### REQUEST 1
In the Astaire and Rogers post, copy the passage from "If you're in" up to and including "SWING TIME (1936)." verbatim.
### REQUEST 2
In the Astaire and Rogers post, what film did the local channel air after a thunderstorm cut short the golf telecast?

──────── EXCERPT PROVIDED ────────

Lincoln Center Love for Astaire and Rogers

Never underestimate the power of the fine arts and the power that artists can have on our lives.  I've not revealed this to some close relatives, but it is true.  Before I started the 5th grade, I had been slapped, spat upon, whipped with a belt while I was totally naked, and someone had peed in my face.  That last one was a rather comical.  I was a latchkey kid.  Mom was a registered nurse. There were times when she and Dad, who also worked, might have to be out and would leave me in charge of my younger sister and our newborn baby brother.  So Mom, like a drill sergeant, taught me how to diaper the baby.  One time, as I removed the soiled diaper, my little baby brother sprang an energetic leak.  But, also before I started the 5th grade, I had discovered the artistry of Fred Astaire and the extreme joy of seeing him dance.
My love of classic films started very early in my life when I saw them on television.  I still remember the weekend afternoon day when I first was dazzled by Fred Astaire.  I was in the living room with Dad.  He was watching one of his idols -- famed golfer Sam Snead.  During the golf game telecast, a severe and sudden thunderstorm broke out bringing an early end to the match and the telecast.  The local channel aired back-up programming.  It put on an old RKO musical, FLYING DOWN TO RIO.  I saw Fred Astaire in a solo dance number and that was it.  I was hooked.  When he danced with Ginger and their foreheads touched whitle dancing "The Carioca," my spirits lit up like a Christmas tree in Rockefeller Plaza.  A few weeks later, that same station aired TOP HAT.  How'd I feel as I watched it?  To sample lyrics from one of the classic's original songs introduced by Mr. Astaire, "Heaven...I'm in Heaven..."
Throughout all the pains and humiliations of my life, in my childhood and today, a Fred Astaire musical number could always, always heal my heart and turn light back on in my soul.  Always.  Fred Astaire danced me into an interest in, an embrace of and a passion for the fine arts.
If you're in New York or if you're headed there for the weekend, keep this in mind.  Keep it in mind especially if you love the musicals starring Fred Astaire and Ginger Rogers.  The Film Society of Lincoln Center salutes Astaire and Rogers starting this Friday.  There will be a three-day complete retrospective dedicated to their brilliance.  This goes from their RKO musicals of the 1930s in black and white to their MGM reunion in Technicolor in the late 1940s.  For more information, go to this website:

www.filmlinc.org.

Here's the kind of screen magic that repeatedly healed my broken heart, made me smile and gave me the spirit to pick myself up, dust myself off and start all over again.  Fred Astaire and Ginger Rogers in the "Pick Yourself Up" number in SWING TIME (1936).

──────── PROVIDED RECORDS ────────

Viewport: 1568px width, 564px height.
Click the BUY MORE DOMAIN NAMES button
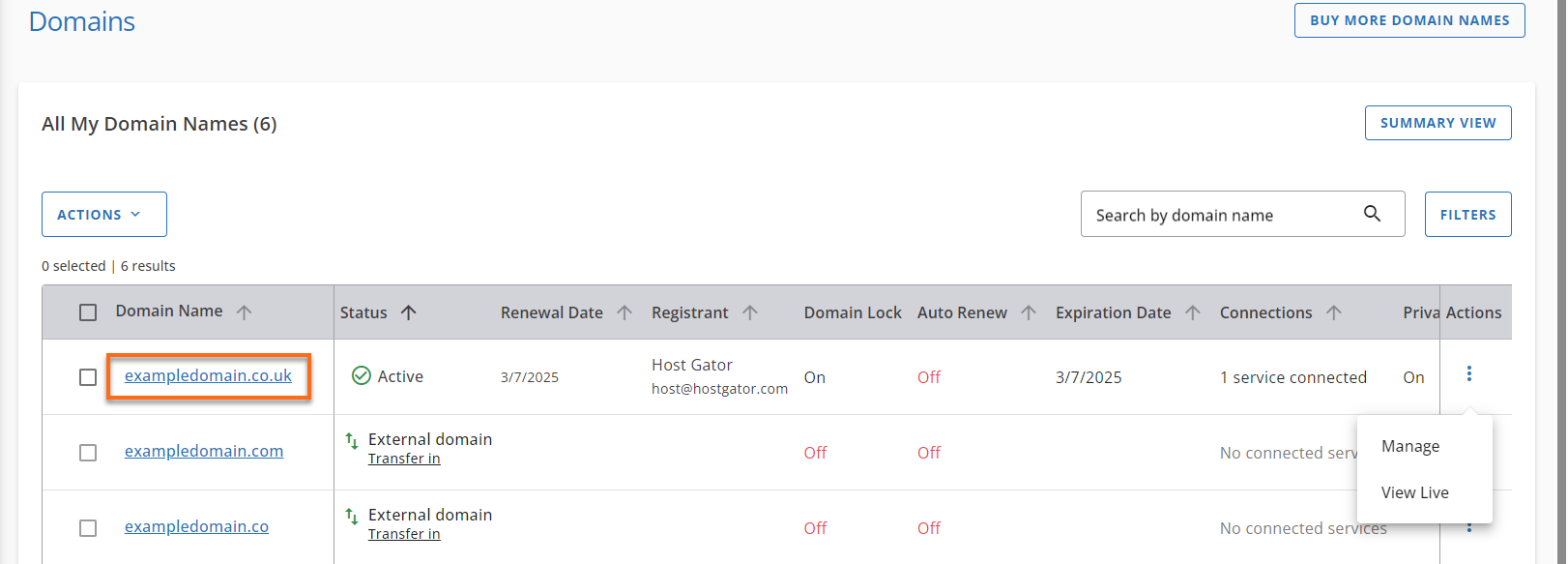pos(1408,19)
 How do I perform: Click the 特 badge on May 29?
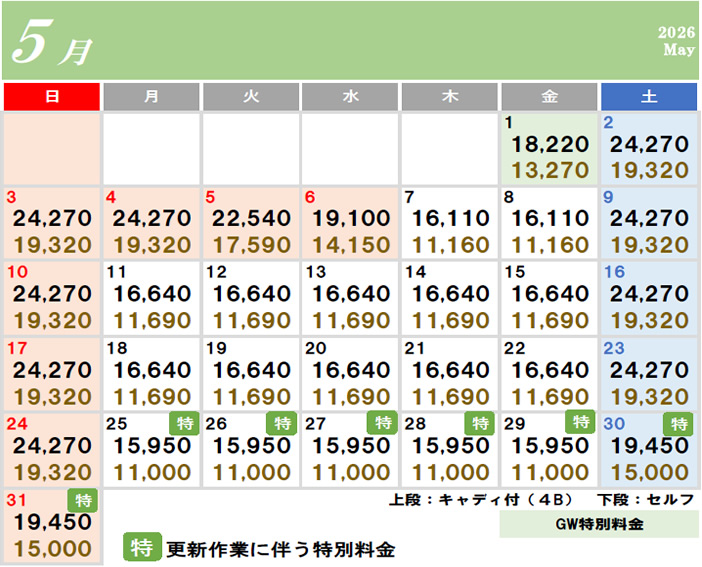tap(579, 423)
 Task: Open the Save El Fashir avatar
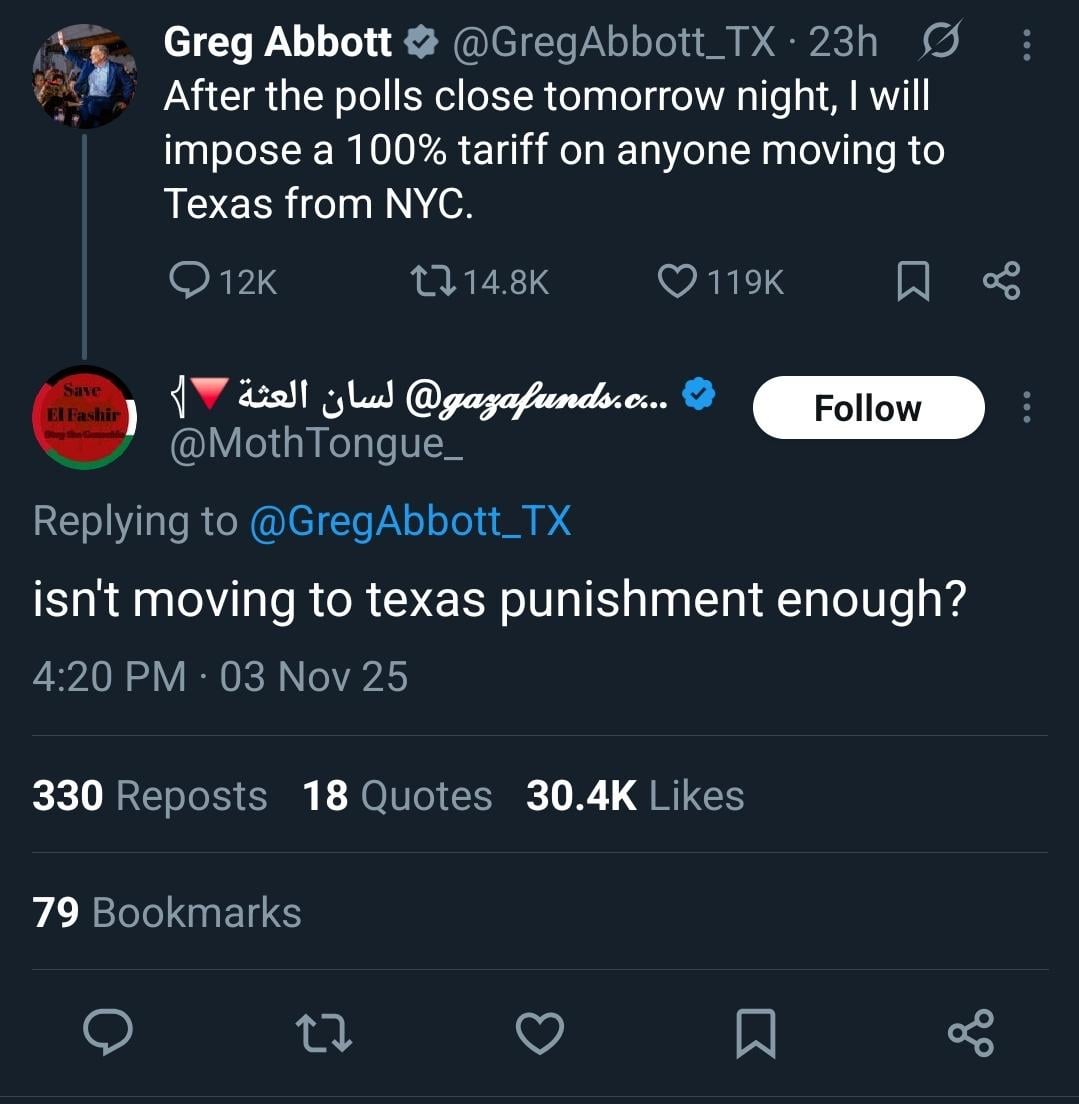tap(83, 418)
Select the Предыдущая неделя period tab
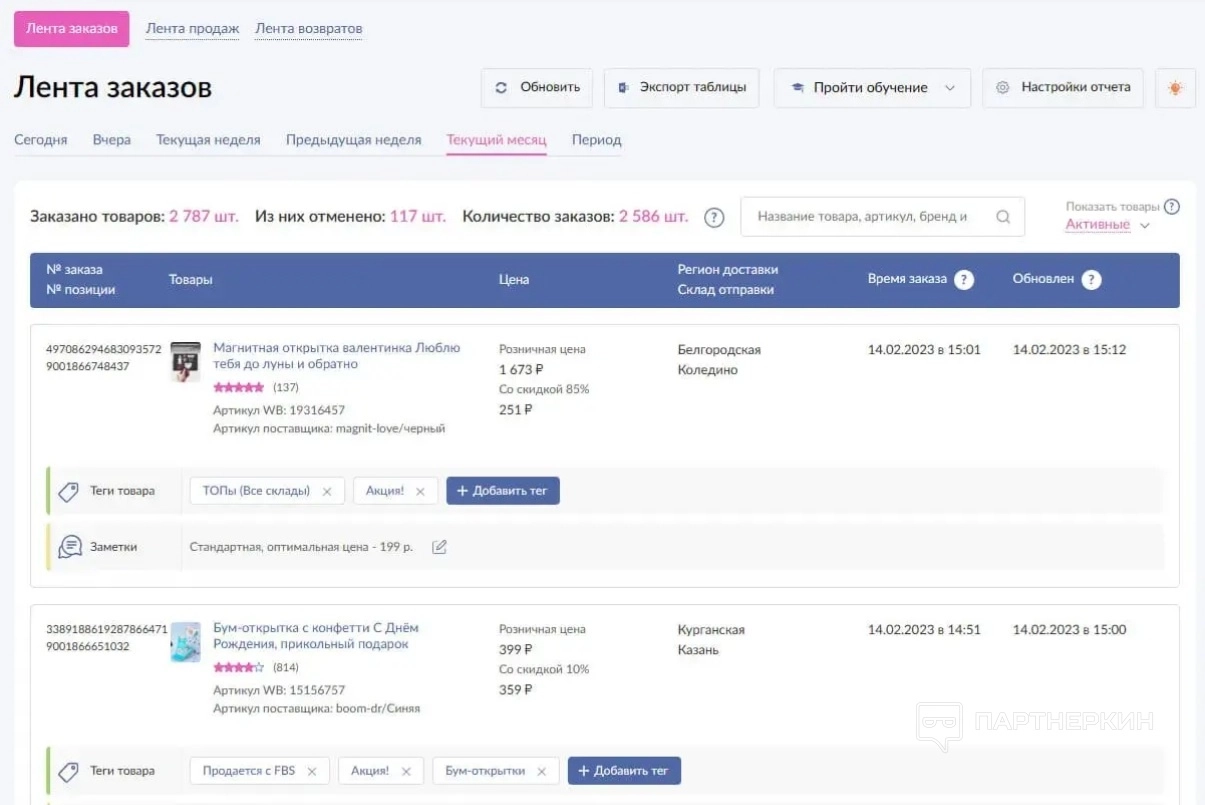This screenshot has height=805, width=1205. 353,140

────────

### ANSWER 1
If you're in New York or if you're headed there for the weekend, keep this in mind.  Keep it in mind especially if you love the musicals starring Fred Astaire and Ginger Rogers.  The Film Society of Lincoln Center salutes Astaire and Rogers starting this Friday.  There will be a three-day complete retrospective dedicated to their brilliance.  This goes from their RKO musicals of the 1930s in black and white to their MGM reunion in Technicolor in the late 1940s.  For more information, go to this website:

www.filmlinc.org.

Here's the kind of screen magic that repeatedly healed my broken heart, made me smile and gave me the spirit to pick myself up, dust myself off and start all over again.  Fred Astaire and Ginger Rogers in the "Pick Yourself Up" number in SWING TIME (1936).

### ANSWER 2
FLYING DOWN TO RIO, an old RKO musical.